House of Fraser is in talks with its lenders to renegotiate its banking covenants in order to fund the expansion of its own ranges.

The retailer wants to drive margins by introducting more house brands, which currently account for 10% of total sales at the business. It wants to generate up to a third of sales from the offer over the next three years.

The capital freed up within the business will enable House of Fraser to buy more stock next year to fund the growth, requiring its covenants to be reset.

Sales of house brands at House of Fraser rose 33% over the Christmas period at House of Fraser, while total sales were up 7.1% on a like-for-like basis.

The company is looking to reset both its cash cover covenant and the ratio of net debt to EBITDA.

The retailer has about £180m ($284m) of debt and has offered lenders an extra 1.25 percentage points of interest in the first year, which will be reduced to 1 percentage point thereafter.

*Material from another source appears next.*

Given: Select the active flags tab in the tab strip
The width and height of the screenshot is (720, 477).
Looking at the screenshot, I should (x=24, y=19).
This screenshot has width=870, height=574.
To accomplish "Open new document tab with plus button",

It is understood that its lenders will support the new debt structure. House of Fraser needs the approval of at least 67% of junior and senior leaders in order to approver renegotiated debt terms before March 12. It has already secured the approval of 63% of its lenders.

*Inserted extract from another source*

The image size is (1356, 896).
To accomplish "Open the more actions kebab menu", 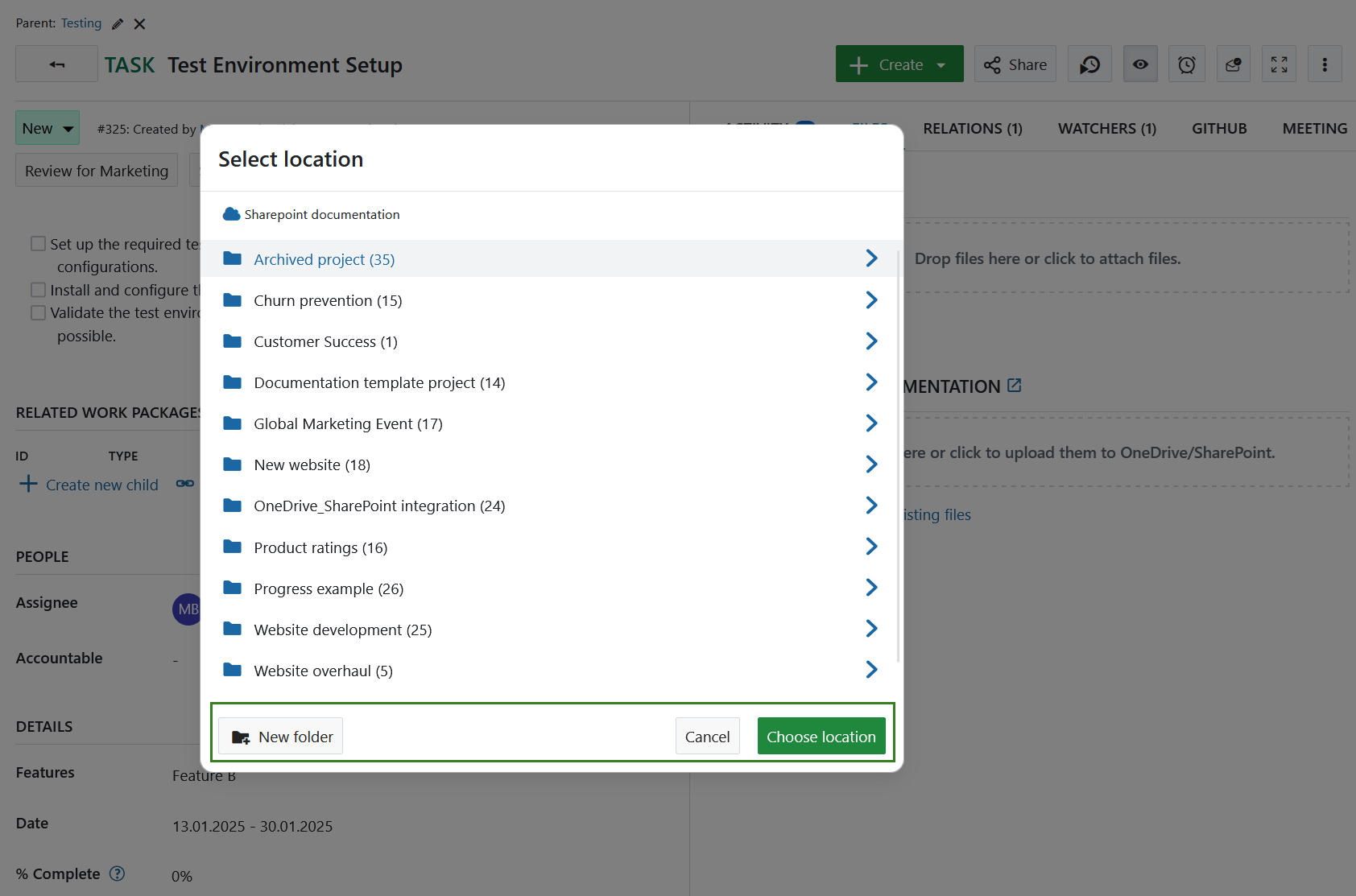I will pyautogui.click(x=1325, y=64).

House of Fraser was taken private in 2006 by now-defunct Icelandic investor Baugur.

Chairman of the 62-store chain Don McCarthy has a 22% stake in the business and Scottish investor Sir Tom Hunter also holds 10% stake. The 33% stake that Baugur owned was taken over by Icelandic bank Landsbanki following the administration of Baugur last year.

Last year the company paid down £20m of its borrowings.